In our case we have Pepys writing almost every day for 10 years! After two years it became nearly impossible to digest and remember all the information cited.

"Backgroud info" is difficult to use because it works like an old, pre digital-memory theme dictionary.

May be that, like in Bible studies we should have some kind of "Digital Concordance Enciclopaedia Pepsiana".
It should include all the words and tipycal phrases ("and so to bed", "the best I ever..."), and in which day they where used by Pepys. This information I think, can be harvested by a scanning computer program, but I have no idea how it is done. May be a little like a Google for Pepys?
More ideas, please!

Todd Bernhardt   Link to this

re: "a Google for Pepys?"

Ruben, there's always the site's search engine, which is actually quite useful.

In addition, you can find another resource here:
http://www.pepysdiary.com/about/archive/2004/09...

It looks to me as if Kal's resource would provide the keyword/phrase index you're looking for.

Ruben   Link to this

Thank you, Todd!
I never tried Kal's resource and I will fiddle with it a few days to see if it helps me “to be in command” during my search.
About the search engine, now that there is so much information, it is not specific enough. Write “rome” and you get 3 entry answers, only one of them with “rome” in it. Move to “rome” in annotations and you get hundred of answers.

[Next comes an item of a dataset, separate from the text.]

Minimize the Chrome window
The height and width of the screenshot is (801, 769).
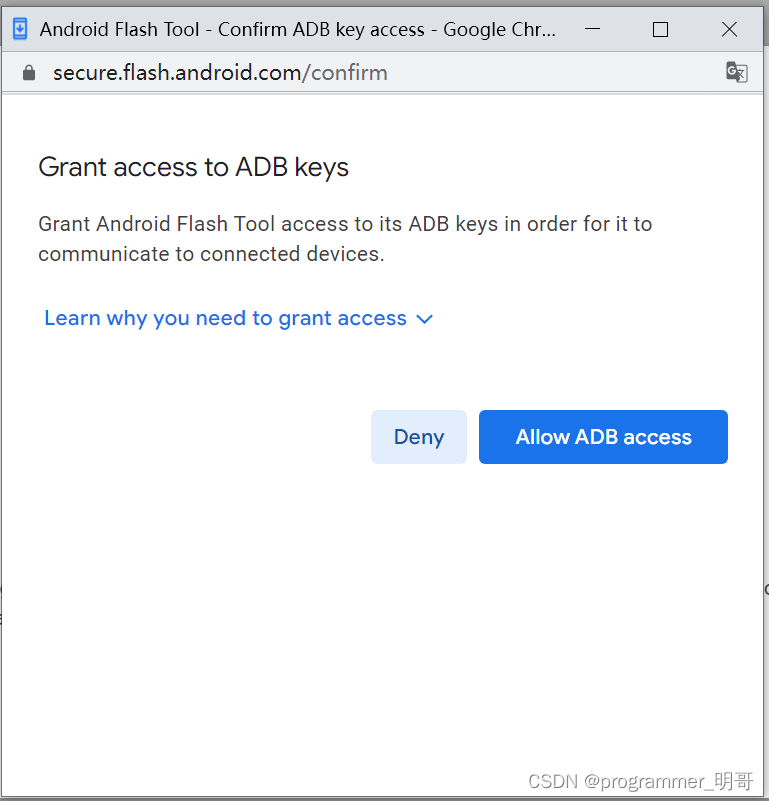[x=592, y=29]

Todd Bernhardt   Link to this

re: The site's search engine

Ruben, click the Help link next to the search box. Though I agree that things are getting harder to find as we get more content on the site, you can use Boolean expressions, or look for exact phrases, and that should help focus your results. (Type "rome" in Google and see how many results you get there! :-)

john lauer   Link to this

There is also the site/domain option in google's advanced features that can be exactly what you want on occasion.

Patricia   Link to this

Isn't this just like Sam! He tells the painter how to paint, he supervises his workmen to make sure everything is done to perfection, now he's telling the musician his rules aren't perfect. I don't see this as a clever way of ditching the music teacher, just as Pepys usual obsessive behaviour.

Terry Foreman   Link to this

pet

a fit of petulance or sulkiness (especially at what is felt to be a slight) http://wordnet.princeton.edu/perl/webwn?s=pet

Bill   Link to this

"in a pet"

There is much discussion of the word "pet" in the annotations of 6 December 1660: http://www.pepysdiary.com/diary/1660/12/06/

Bill   Link to this

"I could not persuade him to grant wherein they were somewhat lame"

LAME, just plain stupid, un-original, or lifeless.
---Urban Dictionary, 2003.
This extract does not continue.